Six madones immobiles sous leurs draps fleuris servent de décor au discours enflammé de l’artiste Angélica Liddell venue évoquer gutturalement sa mère originaire de l’Estrémadure et décédée récemment, sous la forme d’une longue complainte.

Le fil rouge: la relation mère-fille. Le fil noir: un texte brut, à la fois tragique et poétique, sur la transmission difficile entre deux femmes.

La maladie, la déchéance du corps «l’impudeur, vertu du paradis» trouve l’exutoire dans les mots crus «Eve qui renaît d’entre les excréments» pour décrire cette relation douloureuse du même sexe. Dans le titre sommeille le terme «costilla», cette supposée côte d’Adam qui a permis de créer la femme, la fille comme la mère.

Devant le portrait de la génitrice en jeune femme, l’artiste se bat contre son emprise, comme possédée, en implorant d’une voix de plus en plus forte: «si seulement ton ventre avait pu être ma tombe…». Elle refuse de faire à son tour un enfant afin de ne pas le donner en sacrifice. Pour expier sa culpabilité, elle empoigne les rites des Empalaos, pénitents de Valverde, dont l’origine remonte au XVIème siècle, créant une œuvre de repentance, cordes et bâton comme épreuve.

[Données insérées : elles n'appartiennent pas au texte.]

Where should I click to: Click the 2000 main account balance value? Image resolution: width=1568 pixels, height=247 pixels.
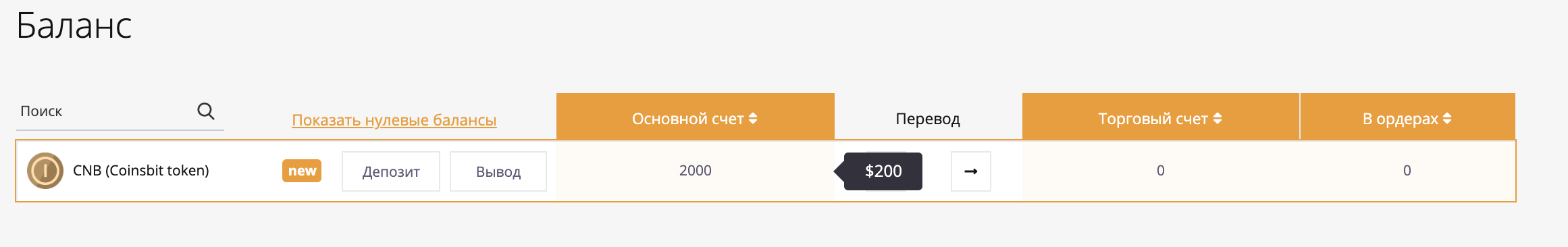[696, 171]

Angelica Lidell au théâtre de Vidy avec Una costilla sobre la mesa: Madre

Dans la deuxième partie, on retrouve Niño de Elche, le chanteur polyvalent qui cette fois-ci délaisse le chant traditionnel avec une peau de bête pour partir dans des incantations, mimant la tristesse avec sa voix, peu de paroles, surtout des cris ou des borborygmes, une maestria vocale qui nous transporte dans plusieurs tessitures d’expiation jusqu’à l’au-delà.

Angélica Liddell n’est pas seule en scène, de nombreux autres artistes, danseurs ou figurants l’accompagnent dans ce bal de la douleur de la perte. Les déguisements, les fantômes et les masques alliés aux corps peints forment une galerie baroque et composent un tableau extatique où on croise une jeune enfant au chignon bariolé de rubans, un homme-fourrure ou une femme enceinte masquée, ainsi qu’une tête de cochon fraîchement coupée.

Les rôles finissent par se mélanger, l’enfant devient la mère, il n’y a plus qu’un seul cercle de vie qui nous transporte. «Nous restons là où nous naissons». La femme prend l’enfant par la main, joue à cache-cache avant de la prendre dans ses bras, réconciliée. Vraiment?